Avec les outils numériques par exemple via les Espaces Numériques de Travail (ENT) il est possible de répartir les travaux, suivant l’âge des élèves sur une ou deux semaines et pour les plus grands sur un mois en fonctionnant en mode projet/exposé. Cela peut ainsi remplacer les exercices donnés du jour pour le lendemain qui sont susceptibles de générer des difficultés importantes pour certains élèves et leurs parents. Cette répartition des travaux permet de s’inscrire dans une durée et d’échanger entre élèves et entre les élèves et le professeur pour aider et réguler les activités.
– Adapter les activités proposées au delà des seules consignes avec des conseils, indices, éléments d’auto-correction permettant des essais-erreurs en libérant ainsi le professeur de corrections chronophages à partir des seuls premiers essais des élèves. Là encore les solutions numériques actuelles permettent cette différenciation via, par exemple, les Banques de ressources numériques éducatives (BRNE) et d’autres services numériques pédagogiques disponibles via la page consacrée à la continuité pédagogique du ministère de l’Éducation nationale et de la jeunesse.

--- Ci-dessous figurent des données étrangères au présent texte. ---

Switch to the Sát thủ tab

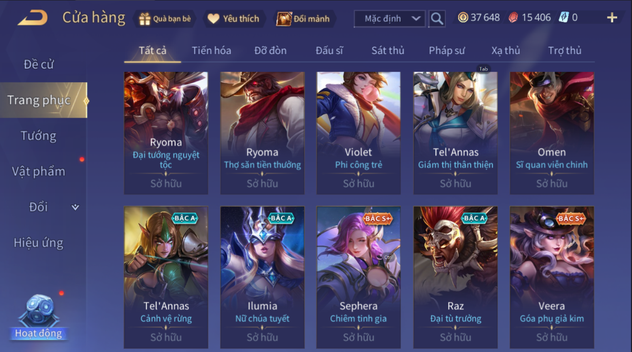tap(388, 50)
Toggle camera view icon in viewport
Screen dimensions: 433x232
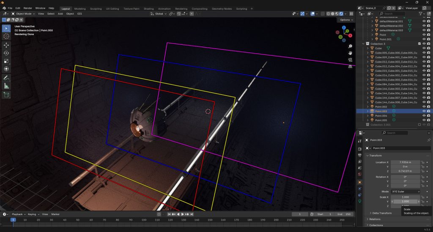(350, 60)
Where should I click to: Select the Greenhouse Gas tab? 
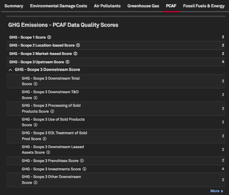tap(143, 6)
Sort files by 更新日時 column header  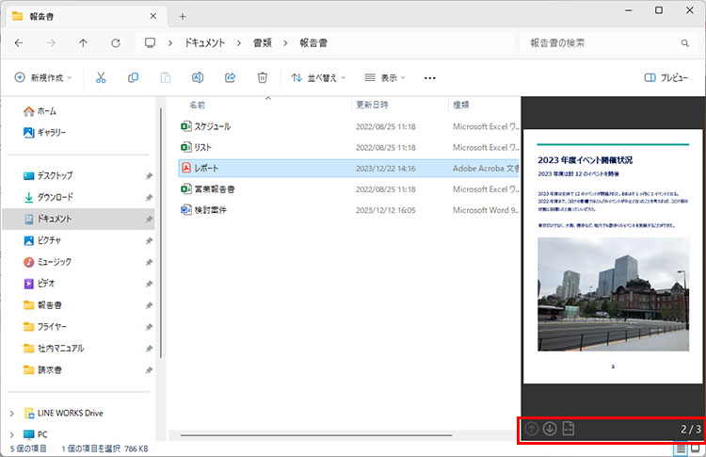[371, 105]
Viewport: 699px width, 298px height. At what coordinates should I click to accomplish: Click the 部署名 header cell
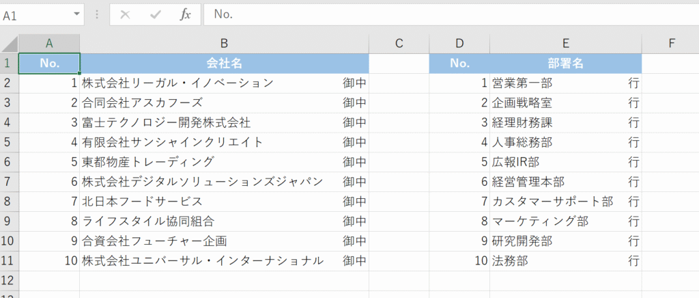pos(565,64)
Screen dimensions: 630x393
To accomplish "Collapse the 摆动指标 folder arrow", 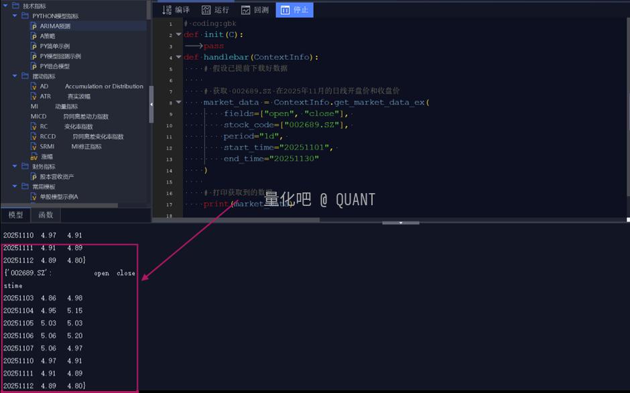I will (15, 76).
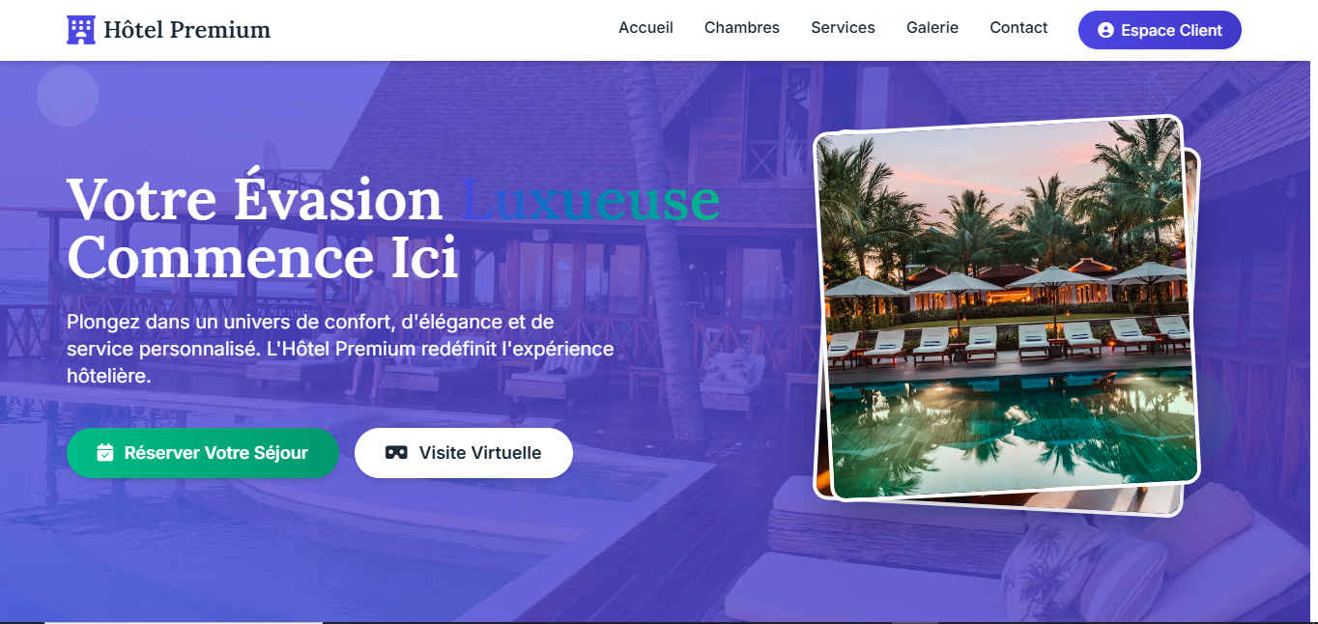Open the Galerie section

(932, 28)
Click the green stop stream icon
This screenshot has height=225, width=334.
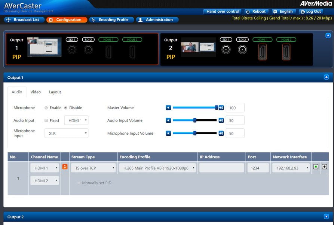click(x=316, y=167)
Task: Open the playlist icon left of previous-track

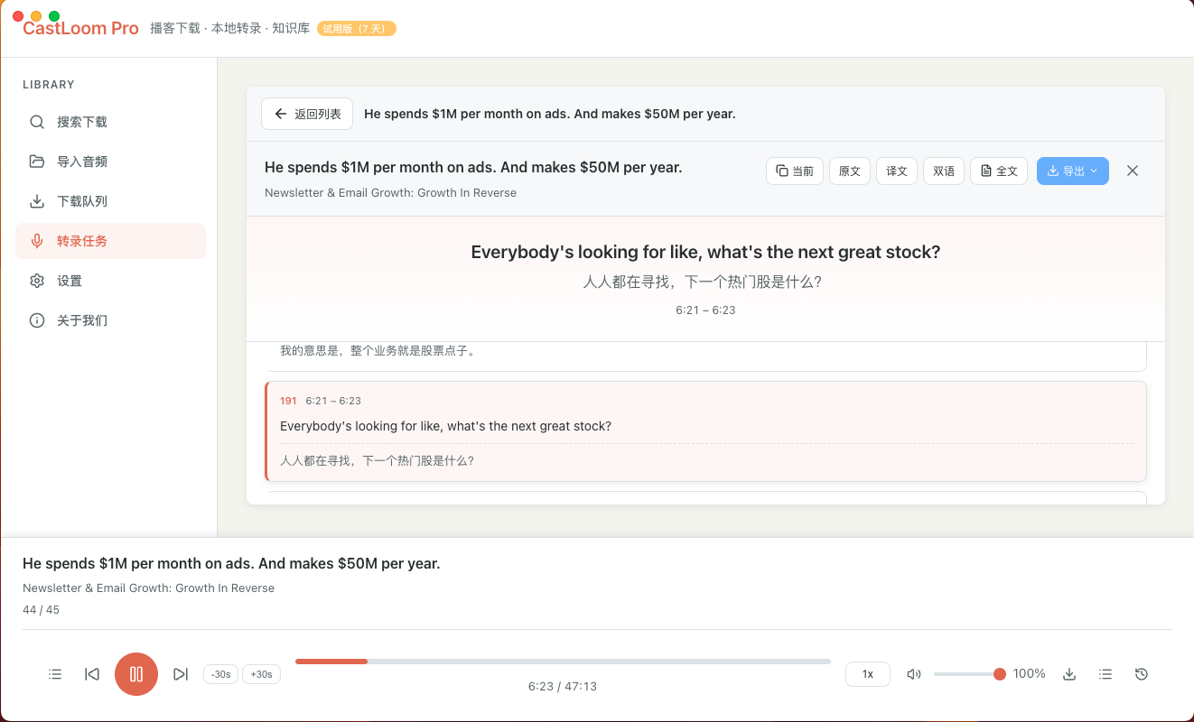Action: (x=55, y=674)
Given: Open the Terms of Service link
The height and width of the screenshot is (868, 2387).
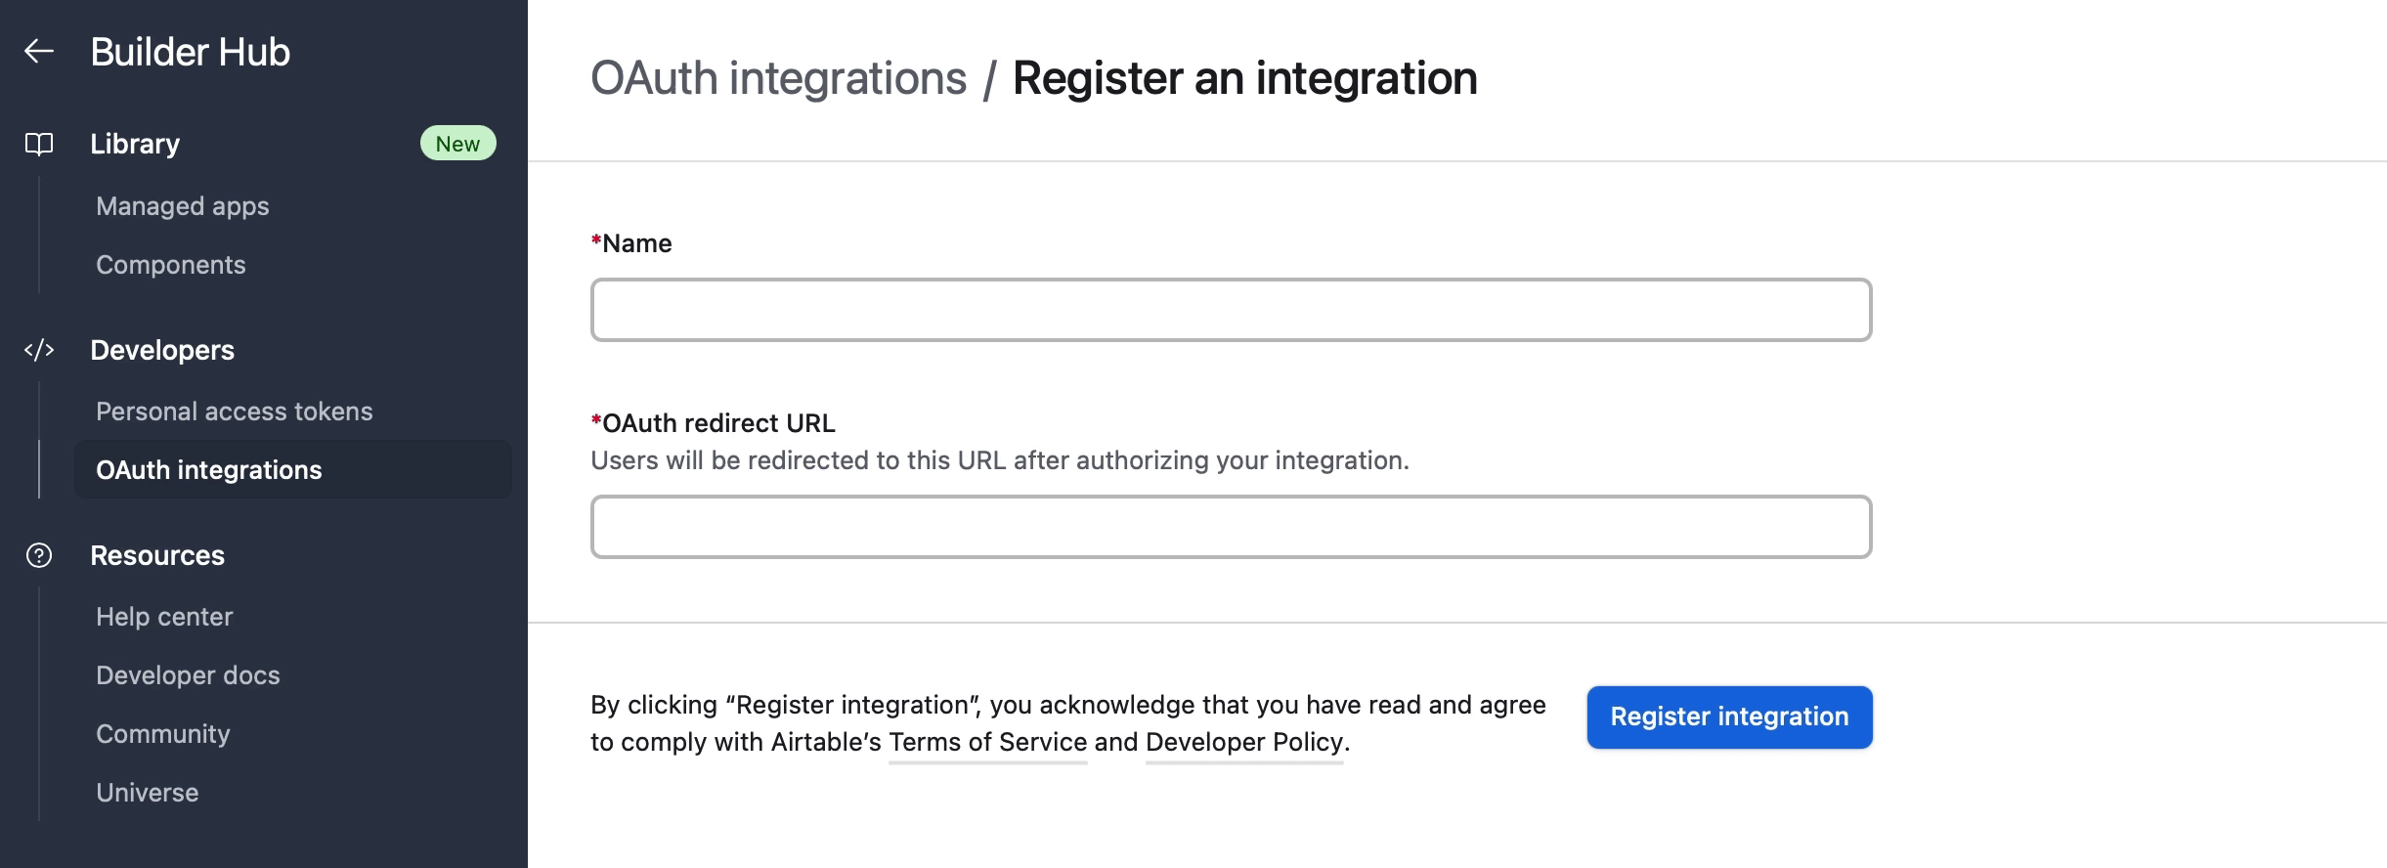Looking at the screenshot, I should 987,742.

Pour le premier degré, on pourra consulter également le portail Prim à bord (école et numérique) qui assure une veille et des témoignages d’usages de solutions numériques pédagogiques dont les récentes solutions basées sur l’assistance aux apprentissages avec IA (Partenariat d’Innovation IA).
D’un point de vue psychologique et pédagogique la question du temps est essentielle durant toute cette période d’incertitude. L’activité de l’année scolaire est particulièrement rythmée et inscrite dans une temporalité connue initialement et forcément respectée avec par exemple un examen final.
Cela n’est plus le cas dans cette période complexe de la pandémie et du confinement aussi, nous continuons à inviter chacun à penser les actions et la gestion des efforts dans les temps longs.
Il ne s’agit pas d’une épreuve de sprint mais bien d’une épreuve d’endurance dont nous ne connaissons pas précisément la durée.
Aussi reprenez votre souffle, prenez votre temps, acceptez quelques arrêts et pauses permettant de mieux repartir et que chacun puisse continuer d’avancer.
Prenez soin de vous.
Claire Anatole, Psychologue de l’Éducation nationale, académie de Créteil.
Axel Jean, bureau du soutien à l’innovation numérique et à la recherche appliquée, Direction du numérique pour l’Éducation.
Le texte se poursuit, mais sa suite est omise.